• Requirements: Copy the data from the line with "I will point(451,76)." up to and including the line with "Toggle Map Layers", reproducing each line as it stands.

• Given entries:
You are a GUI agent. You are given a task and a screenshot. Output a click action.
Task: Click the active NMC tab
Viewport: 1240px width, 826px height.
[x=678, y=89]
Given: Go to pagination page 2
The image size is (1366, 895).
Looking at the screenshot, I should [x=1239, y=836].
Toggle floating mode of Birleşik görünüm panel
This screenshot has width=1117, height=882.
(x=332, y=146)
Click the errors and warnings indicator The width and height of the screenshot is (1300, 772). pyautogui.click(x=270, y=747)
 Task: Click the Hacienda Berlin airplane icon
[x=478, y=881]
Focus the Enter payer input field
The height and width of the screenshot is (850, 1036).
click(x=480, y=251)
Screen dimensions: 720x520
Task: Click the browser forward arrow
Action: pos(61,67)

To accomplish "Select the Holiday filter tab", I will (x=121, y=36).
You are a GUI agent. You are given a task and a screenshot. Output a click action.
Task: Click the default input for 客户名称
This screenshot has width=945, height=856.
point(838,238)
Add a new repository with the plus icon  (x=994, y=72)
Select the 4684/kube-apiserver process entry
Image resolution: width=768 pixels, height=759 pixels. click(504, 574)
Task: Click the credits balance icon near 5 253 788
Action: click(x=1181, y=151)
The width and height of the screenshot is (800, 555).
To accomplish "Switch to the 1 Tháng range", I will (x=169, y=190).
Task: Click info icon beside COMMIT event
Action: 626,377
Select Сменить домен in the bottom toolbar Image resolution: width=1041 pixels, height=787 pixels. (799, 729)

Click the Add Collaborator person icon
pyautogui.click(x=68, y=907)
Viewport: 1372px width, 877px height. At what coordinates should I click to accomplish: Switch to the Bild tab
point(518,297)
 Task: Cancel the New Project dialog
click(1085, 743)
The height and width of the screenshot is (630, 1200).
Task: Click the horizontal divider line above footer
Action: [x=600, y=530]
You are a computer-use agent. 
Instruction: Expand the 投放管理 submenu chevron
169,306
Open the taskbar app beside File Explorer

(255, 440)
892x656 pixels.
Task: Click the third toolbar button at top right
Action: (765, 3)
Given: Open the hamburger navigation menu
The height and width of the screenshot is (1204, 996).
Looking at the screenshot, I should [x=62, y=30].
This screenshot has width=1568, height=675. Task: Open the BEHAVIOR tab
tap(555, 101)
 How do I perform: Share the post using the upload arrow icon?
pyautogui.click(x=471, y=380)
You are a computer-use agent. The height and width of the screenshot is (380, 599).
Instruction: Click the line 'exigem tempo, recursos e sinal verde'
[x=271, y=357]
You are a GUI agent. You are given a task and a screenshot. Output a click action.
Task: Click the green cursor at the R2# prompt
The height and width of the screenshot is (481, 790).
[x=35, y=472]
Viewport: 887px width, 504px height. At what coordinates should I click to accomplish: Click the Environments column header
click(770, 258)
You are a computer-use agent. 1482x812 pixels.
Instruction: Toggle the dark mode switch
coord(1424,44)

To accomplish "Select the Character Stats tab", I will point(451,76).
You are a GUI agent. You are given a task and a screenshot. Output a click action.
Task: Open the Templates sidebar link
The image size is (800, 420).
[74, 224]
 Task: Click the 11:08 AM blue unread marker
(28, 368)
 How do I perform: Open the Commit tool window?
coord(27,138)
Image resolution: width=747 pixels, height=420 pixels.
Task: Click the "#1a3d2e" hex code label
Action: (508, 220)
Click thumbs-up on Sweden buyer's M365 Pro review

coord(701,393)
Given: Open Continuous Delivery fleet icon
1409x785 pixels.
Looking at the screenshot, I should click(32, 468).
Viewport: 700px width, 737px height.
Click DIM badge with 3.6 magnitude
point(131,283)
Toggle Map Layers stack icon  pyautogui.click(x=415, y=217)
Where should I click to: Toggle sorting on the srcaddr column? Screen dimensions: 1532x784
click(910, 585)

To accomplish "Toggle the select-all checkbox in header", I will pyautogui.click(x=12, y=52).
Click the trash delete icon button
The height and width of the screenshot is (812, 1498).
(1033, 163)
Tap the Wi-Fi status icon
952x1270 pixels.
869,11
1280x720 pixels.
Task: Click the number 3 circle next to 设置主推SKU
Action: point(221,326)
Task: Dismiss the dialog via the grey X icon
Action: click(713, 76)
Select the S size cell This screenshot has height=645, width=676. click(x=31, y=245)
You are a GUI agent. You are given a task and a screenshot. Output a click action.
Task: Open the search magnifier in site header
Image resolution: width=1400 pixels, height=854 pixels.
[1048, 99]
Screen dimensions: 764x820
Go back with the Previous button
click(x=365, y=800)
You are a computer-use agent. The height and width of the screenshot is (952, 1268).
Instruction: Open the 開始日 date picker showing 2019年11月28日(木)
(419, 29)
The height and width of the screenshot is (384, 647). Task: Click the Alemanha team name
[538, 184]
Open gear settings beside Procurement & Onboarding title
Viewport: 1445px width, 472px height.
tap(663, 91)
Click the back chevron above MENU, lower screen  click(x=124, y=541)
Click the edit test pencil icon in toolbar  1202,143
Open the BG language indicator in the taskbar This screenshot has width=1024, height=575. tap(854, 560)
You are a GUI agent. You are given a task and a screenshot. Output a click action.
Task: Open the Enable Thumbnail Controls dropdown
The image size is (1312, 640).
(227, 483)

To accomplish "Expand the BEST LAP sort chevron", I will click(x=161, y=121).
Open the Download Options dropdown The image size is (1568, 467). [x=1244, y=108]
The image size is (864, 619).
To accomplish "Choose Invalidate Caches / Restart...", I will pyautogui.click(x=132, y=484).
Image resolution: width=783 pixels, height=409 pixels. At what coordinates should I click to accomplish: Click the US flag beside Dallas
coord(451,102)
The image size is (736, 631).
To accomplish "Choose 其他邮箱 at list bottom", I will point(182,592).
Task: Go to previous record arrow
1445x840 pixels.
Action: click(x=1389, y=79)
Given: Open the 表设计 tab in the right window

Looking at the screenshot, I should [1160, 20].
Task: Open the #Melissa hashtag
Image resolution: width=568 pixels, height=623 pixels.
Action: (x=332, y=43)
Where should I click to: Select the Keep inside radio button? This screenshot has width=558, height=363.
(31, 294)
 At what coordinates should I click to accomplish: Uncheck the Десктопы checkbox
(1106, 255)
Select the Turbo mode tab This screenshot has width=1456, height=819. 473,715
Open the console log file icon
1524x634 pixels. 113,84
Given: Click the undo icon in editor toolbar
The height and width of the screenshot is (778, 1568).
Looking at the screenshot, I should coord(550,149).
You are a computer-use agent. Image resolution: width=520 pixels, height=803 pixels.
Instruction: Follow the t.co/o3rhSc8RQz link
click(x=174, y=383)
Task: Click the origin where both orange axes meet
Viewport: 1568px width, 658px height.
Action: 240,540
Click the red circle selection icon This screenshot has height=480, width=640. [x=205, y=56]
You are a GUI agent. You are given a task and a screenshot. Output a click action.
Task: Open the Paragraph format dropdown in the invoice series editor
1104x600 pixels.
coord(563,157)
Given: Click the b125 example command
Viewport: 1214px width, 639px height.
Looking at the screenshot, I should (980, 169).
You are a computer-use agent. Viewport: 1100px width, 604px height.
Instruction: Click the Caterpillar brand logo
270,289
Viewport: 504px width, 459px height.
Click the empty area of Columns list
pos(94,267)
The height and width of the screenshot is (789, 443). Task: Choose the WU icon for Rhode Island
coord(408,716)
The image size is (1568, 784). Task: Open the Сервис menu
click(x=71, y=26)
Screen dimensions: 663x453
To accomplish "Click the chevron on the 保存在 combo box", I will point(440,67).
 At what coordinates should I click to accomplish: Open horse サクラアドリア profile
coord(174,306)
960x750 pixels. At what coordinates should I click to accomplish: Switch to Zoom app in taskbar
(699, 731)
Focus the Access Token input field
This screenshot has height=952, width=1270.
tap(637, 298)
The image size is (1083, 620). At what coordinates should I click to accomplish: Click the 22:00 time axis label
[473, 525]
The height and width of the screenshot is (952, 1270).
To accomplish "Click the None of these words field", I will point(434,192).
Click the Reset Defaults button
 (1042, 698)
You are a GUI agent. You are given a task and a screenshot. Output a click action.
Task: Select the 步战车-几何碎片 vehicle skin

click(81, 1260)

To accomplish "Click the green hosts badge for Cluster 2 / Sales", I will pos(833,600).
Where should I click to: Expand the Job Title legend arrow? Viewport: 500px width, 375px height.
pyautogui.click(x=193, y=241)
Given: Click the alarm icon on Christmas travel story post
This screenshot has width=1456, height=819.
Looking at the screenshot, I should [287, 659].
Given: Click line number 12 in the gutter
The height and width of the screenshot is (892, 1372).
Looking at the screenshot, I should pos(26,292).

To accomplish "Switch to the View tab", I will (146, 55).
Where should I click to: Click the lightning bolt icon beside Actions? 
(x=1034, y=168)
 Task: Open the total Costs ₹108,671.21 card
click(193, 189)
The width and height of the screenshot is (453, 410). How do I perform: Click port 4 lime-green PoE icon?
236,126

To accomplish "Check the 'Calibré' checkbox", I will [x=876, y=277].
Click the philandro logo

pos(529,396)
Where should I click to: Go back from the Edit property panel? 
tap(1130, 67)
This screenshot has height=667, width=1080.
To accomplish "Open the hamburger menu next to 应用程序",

• Answer below:
To accomplish "Select the Character Stats tab", I will point(451,76).
You are a GUI agent. You are given a task and a screenshot. Output a click action.
Task: Open the Templates sidebar link
The image size is (800, 420).
[74, 224]
 Task: Click the 11:08 AM blue unread marker
(28, 368)
 How do I perform: Open the Commit tool window?
coord(27,138)
Image resolution: width=747 pixels, height=420 pixels.
Task: Click the "#1a3d2e" hex code label
Action: (508, 220)
Click thumbs-up on Sweden buyer's M365 Pro review

coord(701,393)
Given: Open Continuous Delivery fleet icon
1409x785 pixels.
Looking at the screenshot, I should click(32, 468).
Viewport: 700px width, 737px height.
Click DIM badge with 3.6 magnitude
point(131,283)
Toggle Map Layers stack icon  pyautogui.click(x=415, y=217)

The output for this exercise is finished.